(Beginning of DATA EXCERPTS)

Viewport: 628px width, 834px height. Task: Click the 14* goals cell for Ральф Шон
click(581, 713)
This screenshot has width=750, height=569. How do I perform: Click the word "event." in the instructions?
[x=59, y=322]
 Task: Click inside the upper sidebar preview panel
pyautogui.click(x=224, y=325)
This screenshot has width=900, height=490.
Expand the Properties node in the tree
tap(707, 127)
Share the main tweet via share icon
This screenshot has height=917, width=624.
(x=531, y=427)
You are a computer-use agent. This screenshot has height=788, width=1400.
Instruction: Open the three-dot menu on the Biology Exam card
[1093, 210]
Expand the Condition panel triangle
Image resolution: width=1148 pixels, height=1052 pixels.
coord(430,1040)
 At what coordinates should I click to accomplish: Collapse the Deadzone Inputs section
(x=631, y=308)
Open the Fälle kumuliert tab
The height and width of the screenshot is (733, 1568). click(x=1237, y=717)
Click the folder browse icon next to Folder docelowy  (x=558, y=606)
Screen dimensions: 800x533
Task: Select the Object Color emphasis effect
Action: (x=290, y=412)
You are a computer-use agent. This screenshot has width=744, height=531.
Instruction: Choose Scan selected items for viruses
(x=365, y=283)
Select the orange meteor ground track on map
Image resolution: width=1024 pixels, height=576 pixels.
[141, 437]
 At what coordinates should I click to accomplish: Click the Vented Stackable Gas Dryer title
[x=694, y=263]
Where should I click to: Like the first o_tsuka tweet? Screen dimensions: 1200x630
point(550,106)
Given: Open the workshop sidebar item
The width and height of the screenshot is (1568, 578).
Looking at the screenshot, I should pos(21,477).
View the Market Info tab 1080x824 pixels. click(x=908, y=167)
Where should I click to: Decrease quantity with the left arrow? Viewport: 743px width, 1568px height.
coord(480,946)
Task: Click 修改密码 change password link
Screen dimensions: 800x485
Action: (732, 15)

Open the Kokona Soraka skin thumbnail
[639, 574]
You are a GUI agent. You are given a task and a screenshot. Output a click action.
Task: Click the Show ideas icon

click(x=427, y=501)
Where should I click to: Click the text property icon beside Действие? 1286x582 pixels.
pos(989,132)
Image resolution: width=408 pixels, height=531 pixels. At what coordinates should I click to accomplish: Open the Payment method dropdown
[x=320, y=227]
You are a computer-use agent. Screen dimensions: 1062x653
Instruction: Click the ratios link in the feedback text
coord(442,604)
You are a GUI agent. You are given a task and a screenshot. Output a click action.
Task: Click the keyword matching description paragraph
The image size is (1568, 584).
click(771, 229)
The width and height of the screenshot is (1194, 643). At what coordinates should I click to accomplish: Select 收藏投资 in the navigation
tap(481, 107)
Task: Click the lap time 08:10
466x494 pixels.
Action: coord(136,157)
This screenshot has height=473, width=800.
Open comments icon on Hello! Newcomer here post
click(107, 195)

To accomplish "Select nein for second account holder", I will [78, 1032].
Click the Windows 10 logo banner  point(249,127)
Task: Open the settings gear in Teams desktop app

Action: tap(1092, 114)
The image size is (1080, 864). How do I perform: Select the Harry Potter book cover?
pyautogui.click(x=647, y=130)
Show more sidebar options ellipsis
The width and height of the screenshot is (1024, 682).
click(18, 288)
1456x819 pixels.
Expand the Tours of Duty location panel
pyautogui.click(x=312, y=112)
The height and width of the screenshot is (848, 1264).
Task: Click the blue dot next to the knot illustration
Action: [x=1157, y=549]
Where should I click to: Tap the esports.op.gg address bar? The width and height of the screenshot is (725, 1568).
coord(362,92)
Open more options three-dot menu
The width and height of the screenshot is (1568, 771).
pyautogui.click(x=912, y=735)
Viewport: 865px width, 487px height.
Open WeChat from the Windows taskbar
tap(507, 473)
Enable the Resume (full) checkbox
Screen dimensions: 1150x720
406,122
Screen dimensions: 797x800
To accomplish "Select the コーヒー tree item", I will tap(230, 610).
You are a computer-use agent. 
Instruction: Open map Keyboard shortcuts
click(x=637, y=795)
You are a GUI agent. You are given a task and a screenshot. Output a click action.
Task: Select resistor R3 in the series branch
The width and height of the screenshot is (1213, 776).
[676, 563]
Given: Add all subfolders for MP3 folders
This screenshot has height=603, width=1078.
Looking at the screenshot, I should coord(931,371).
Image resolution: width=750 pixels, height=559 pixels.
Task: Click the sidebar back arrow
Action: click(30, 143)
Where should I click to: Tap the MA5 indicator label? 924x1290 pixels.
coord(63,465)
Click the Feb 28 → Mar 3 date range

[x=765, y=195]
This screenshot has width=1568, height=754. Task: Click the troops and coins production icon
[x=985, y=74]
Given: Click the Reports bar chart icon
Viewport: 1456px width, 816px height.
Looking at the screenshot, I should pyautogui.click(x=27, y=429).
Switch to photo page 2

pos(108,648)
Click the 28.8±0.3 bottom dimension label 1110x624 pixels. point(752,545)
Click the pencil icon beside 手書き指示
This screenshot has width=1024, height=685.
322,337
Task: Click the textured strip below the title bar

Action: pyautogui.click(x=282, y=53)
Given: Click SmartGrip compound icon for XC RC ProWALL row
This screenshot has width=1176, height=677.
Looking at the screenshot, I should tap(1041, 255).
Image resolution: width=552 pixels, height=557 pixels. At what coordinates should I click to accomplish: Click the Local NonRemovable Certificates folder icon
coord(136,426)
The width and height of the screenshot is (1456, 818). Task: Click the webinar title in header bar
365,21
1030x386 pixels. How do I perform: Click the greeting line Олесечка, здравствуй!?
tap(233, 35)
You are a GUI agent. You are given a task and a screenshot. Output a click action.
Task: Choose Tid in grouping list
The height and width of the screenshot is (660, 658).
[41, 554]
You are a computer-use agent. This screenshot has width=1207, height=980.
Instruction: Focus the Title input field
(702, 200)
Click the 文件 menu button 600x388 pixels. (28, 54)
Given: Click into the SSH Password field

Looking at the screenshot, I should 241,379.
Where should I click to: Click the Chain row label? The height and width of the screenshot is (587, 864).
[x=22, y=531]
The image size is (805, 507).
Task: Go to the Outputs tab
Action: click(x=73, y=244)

(End of DATA EXCERPTS)

• GOAL OF THE EXERCISE
If a line in the entries contains the word "computer", copy that line out.

• EXERCISE RESPONSE
You are a computer-use agent. This screenshot has height=788, width=1400.
You are a computer-use agent. This screenshot has width=744, height=531.
You are a computer-use agent. Screen dimensions: 1062x653
You are a computer-use agent. 
You are a computer-use agent. This screenshot has width=1207, height=980.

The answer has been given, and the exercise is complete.